# Page excerpt:
********

Separately deal with non-numeric imput I didnt implement that part

import java.io.*;
import java.util.*;

public class TestProgram
{
	public static void main(String args[])
	     {
	String[][] students;

	        try
	        {
			  BufferedReader in = new BufferedReader(new FileReader("students.txt"));
			  int x=0, y=0, row = 0;
			  row = Integer.parseInt(in.readLine());
			  String line;
			  students = new String[row][6];

			  while ((line = in.readLine()) != null)
			  {
			    String[] values = line.split("[\\s]+");
	            y=0;

	            for (String str : values)
		        {
	              students[x][y]=str;
	              y++;
		        }
	              x++;
			  }

	          in.close();

                boolean found = false;
                while(!found){
	         String stuNo;
	         Scanner s2 = new Scanner(System.in);
	         System.out.println("Enter Student Number for search (Enter 0 to quit): ");
	         stuNo = s2.next();


            if( Integer.parseInt(stuNo) == 0)break;



			// while ( Integer.parseInt(stuNo) != 0)

********

# Material provided:
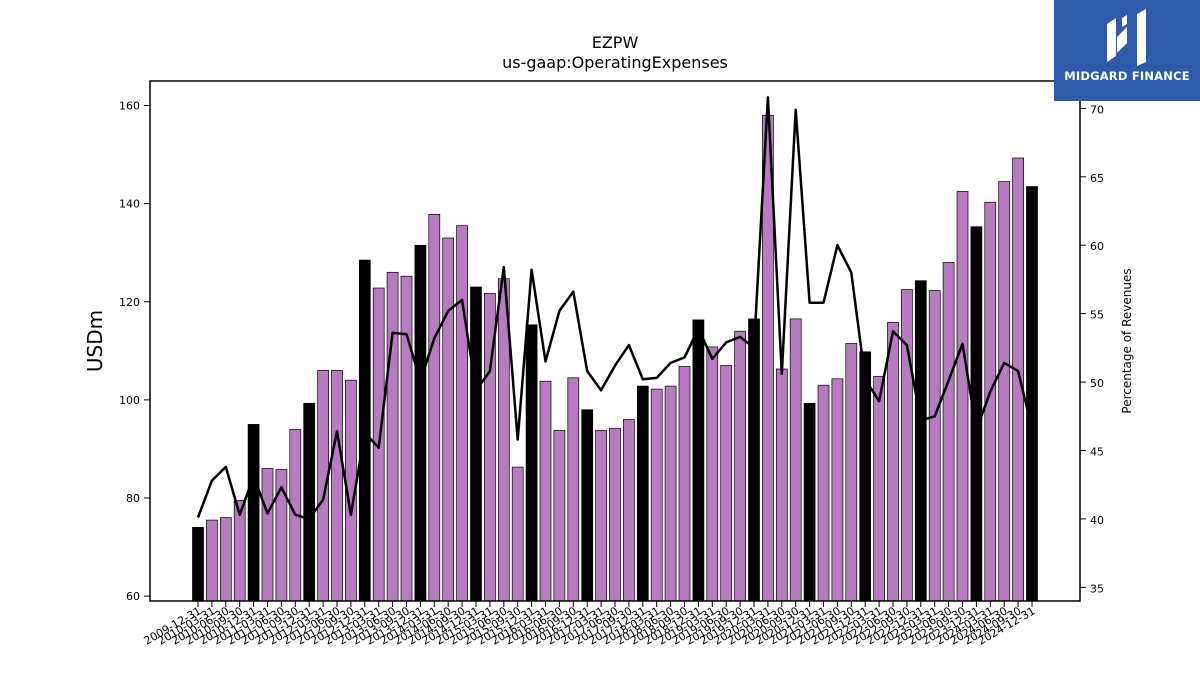 This screenshot has width=1200, height=675. Describe the element at coordinates (1097, 178) in the screenshot. I see `y2-tick-label: 65` at that location.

********

# Required actions:
(a) Which variables does the student-search program declare as type int?
(b) In the student-search program, which file is opened for reading?
(c) Go on writing the student-search program from the commented-out while line onward.

# Outputs in order:
(a) x, y, row

(b) students.txt

(c)
			// {
			  String result = "";
	          int rw = -1;

	           for (int i=0; i<students.length; i++) {
	              for (int j=0; j<4; j++) {
	                 if (stuNo.equals(students[i][j])) {
	                      rw = i;
	                     break; //break;
	                 }
                      if(rw > 0)break;
	             }
                    if(rw > 0)break;
	          }

                 System.out.println("here: " + rw);
	           if (rw == -1) {
	             System.out.println( "Your search failed to return any results");
                   continue;
	           // System.out.println("\n" + "Enter Student Number for search (Enter 0 to quit): ");
	         //	stuNo = s2.next();
                  //  System.out.println("here1");
	          }
	          else {
	             for (int j=0; j<6; j++) {
	                 result += students[rw][j] + "    ";
	             }
	          }




                 System.out.println("result: " + result);
	           System.out.println("\n" + result+" ");
                    found = true;
	        //   System.out.println("\n" + "Enter Student Number for search (Enter 0 to quit): ");
	         //  stuNo = s2.next();
		      }
		     }

			  catch(NumberFormatException nfEx)
			  {
			  	System.out.println("Please enter a proper Student Number.");
			  }

	        catch( IOException ioException )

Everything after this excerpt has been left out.